I’m not quite sure how I felt about this book. I laughed at certain parts. There was an overall feel of things not quite meshing. But I think kids who enjoyed The 13-Story Treehouse will enjoy this series also from Australia where snack time or recess is called “little lunch.”
Powerful. Moving. I didn’t really know about Japanese internment camps until a few years ago and I think more people need to learn about them. There’s so many good things about this book that I can’t really process it all yet but I love the grandparents. I wish there’ll be a sequel to this. One of my Newbery picks for 2019.
Bilingual English/Spanish. A boy feels embarrassed about his mom’s partner, Leslie, who his classmates make fun of for looking like a guy and dresses in messy paint-splattered overalls. When Mother’s Day comes, will he be too embarrassed to show the two women in his life how important they are to him?
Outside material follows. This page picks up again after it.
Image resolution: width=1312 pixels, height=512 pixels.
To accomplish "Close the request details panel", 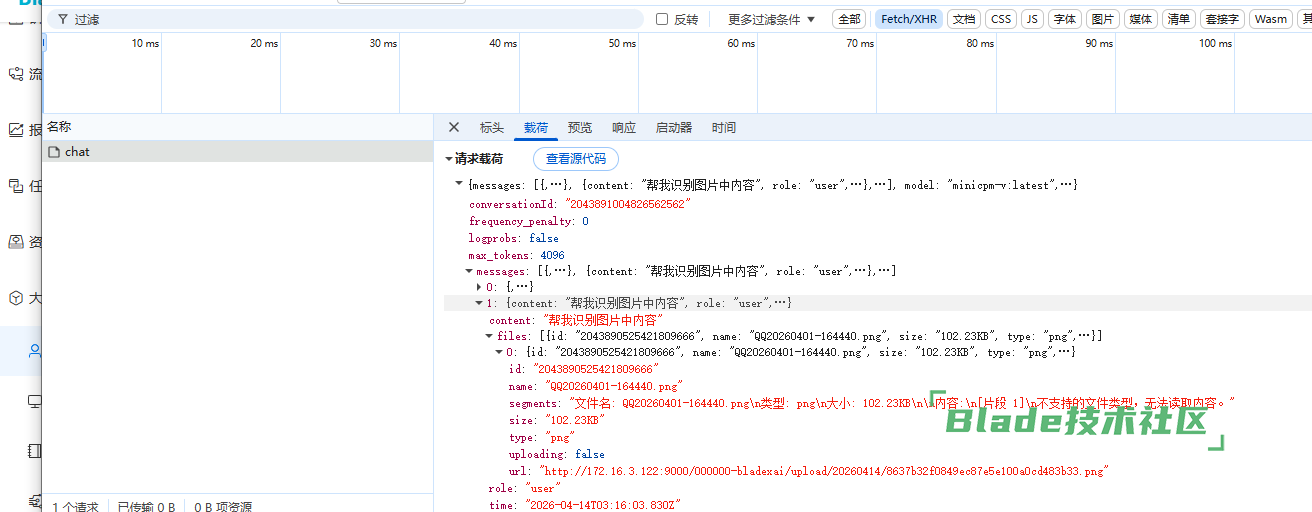I will (454, 128).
More people need to know about Bayard Rustin, a gay African-American activist who played a role in practically every major Civil Rights Movement events. Through his correspondences, we learn about his beliefs. A great example of a flawed individual who did great good things.
***= Liked It
I can’t believe we’re halfway through the year. There’s been good days and bad days, for sure. And, I’m grateful for all the good things. And, I’ve been taking comfort in the saying that “This, too, shall pass.”
Of course, June was all about Pride. While I didn’t go to the Parade, I did try and support LGBTQ owned businesses. The big thing was doing the Reading the Rainbow BINGO with my friend. And I was glad to have completed it! I read some great books, watched some great shows and documentaries, and attended wonderful events.
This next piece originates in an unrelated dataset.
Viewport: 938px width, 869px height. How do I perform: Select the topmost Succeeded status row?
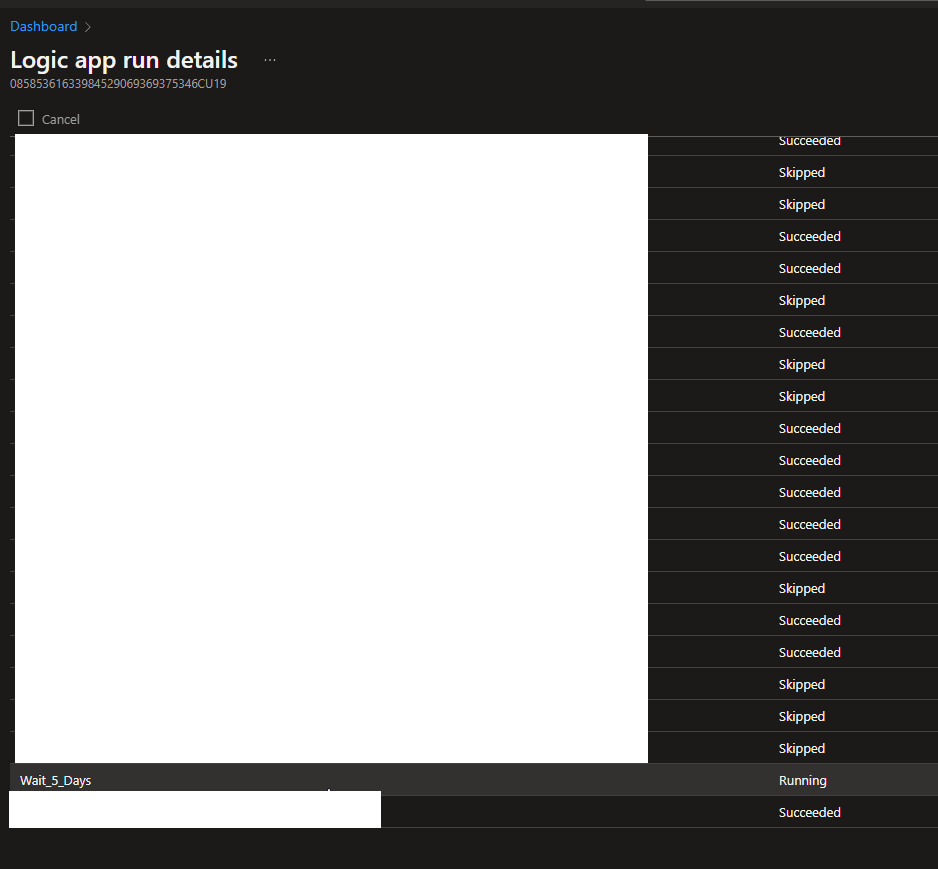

I’m up to 185 hours of volunteering including helping out Write Around Portland at Oregon Public House again. And I reached my goal of folding 1,000 boxes for the Soul Box Project. I’m thinking of going for 2,000 including the ones I made last year and I’m currently at 1475 boxes.
I also visited The Bookmobile Babe, an up and coming literacy nonprofit in Portland, Oregon. They set up at a park to give books to kids- from babies to teens. I donated a couple of picture books because I’m always excited when people want to make the world better with books!
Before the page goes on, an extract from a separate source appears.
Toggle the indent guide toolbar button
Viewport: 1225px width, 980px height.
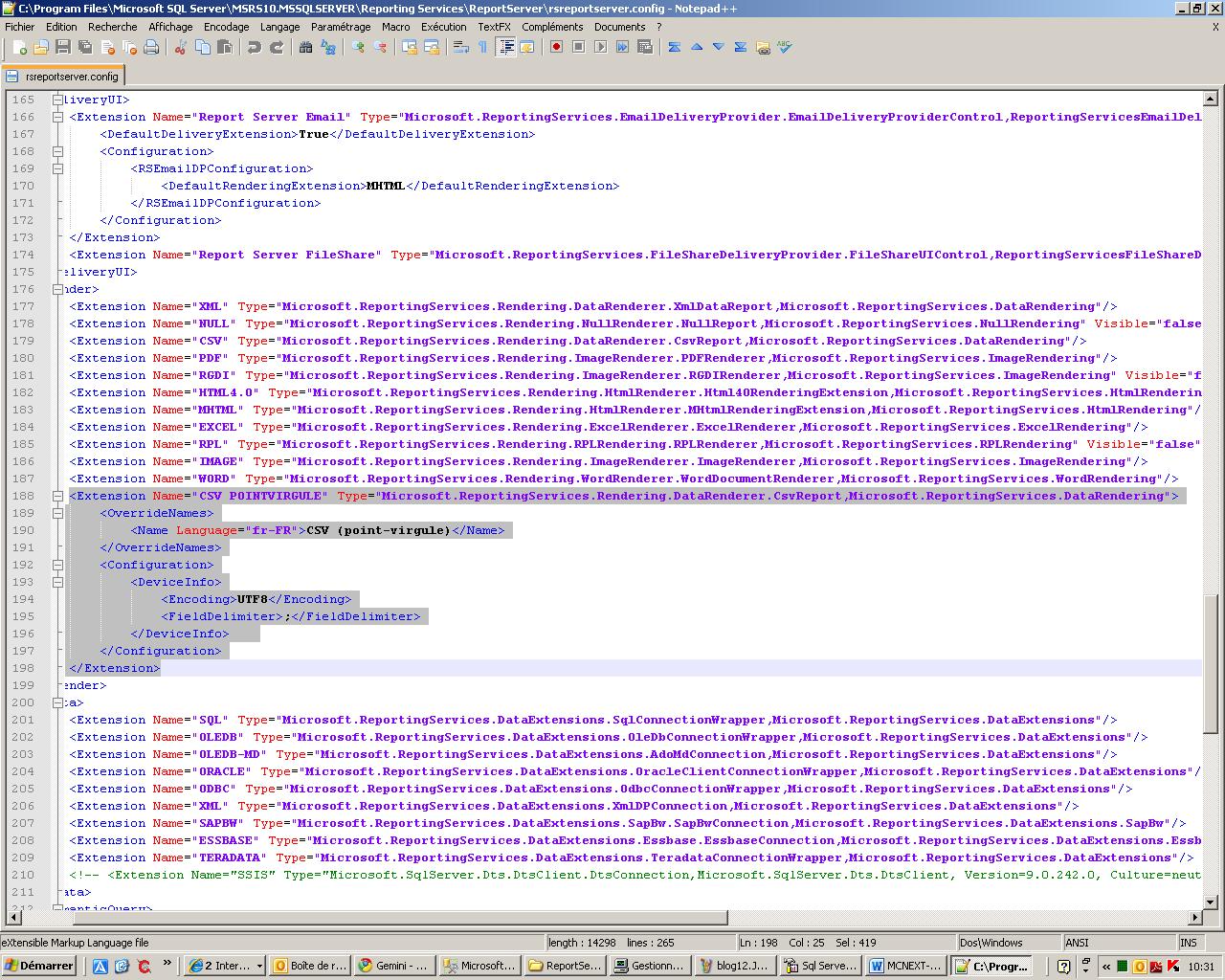tap(506, 47)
Speaking of donating books, I finally dropped off the books from my Birthday Book Drive to the Children’s Book Bank!
I also reached 200 likes on this blog’s Facebook page!
I’m up to 345 books read for 2019.
Reading Challenges Update:
-Agatha Christie titles- 20 out of 26
-Nonfiction Picture Books- 60 out of 104
-Middle Grade & Early Chapter- 28 out of 104
I’m looking forward to do a Mid-Year Review. I’m hoping it’ll give me a necessary kick in the pants since I like lists and I like being productive. I created a process for the journaling crowd that I’m excited to implement.
Some other things I’m looking forward to is that I booked a mini vacation during Fourth of July weekend and my work is celebrating 10 years!
Sometimes poetry puts me off but this one was very approachable. From becoming a single mother to finding new love with another woman and trying to have another child, these poems offer a personal insight to her life.
This was an interesting- and surprisingly funny- memoir of surviving Nazi Germany. Some things sounded a bit made up like he was some sort of gay James Bond. It was amazing how bad things escalated and eerie how similar certain situations are now to back then. I wonder if there’s a hidden second part to this memoir about life after their freedom.
***= Liked It
The must read graphic novel of the summer starts off like with a realistic premise of a group of boys out to see whether a fantastical story they’ve heard all their lives is true or not and then veers off into Miyazaki/ Studio Ghibli territory! What I also liked is that this was pretty substantial text-wise.
If you need a pick me up, make sure to have a copy of this book- a collection of insights from everyone’s favorite and friendliest neighbor. The audiobook has sound clips of some of his words and otherwise read by a few celebrities.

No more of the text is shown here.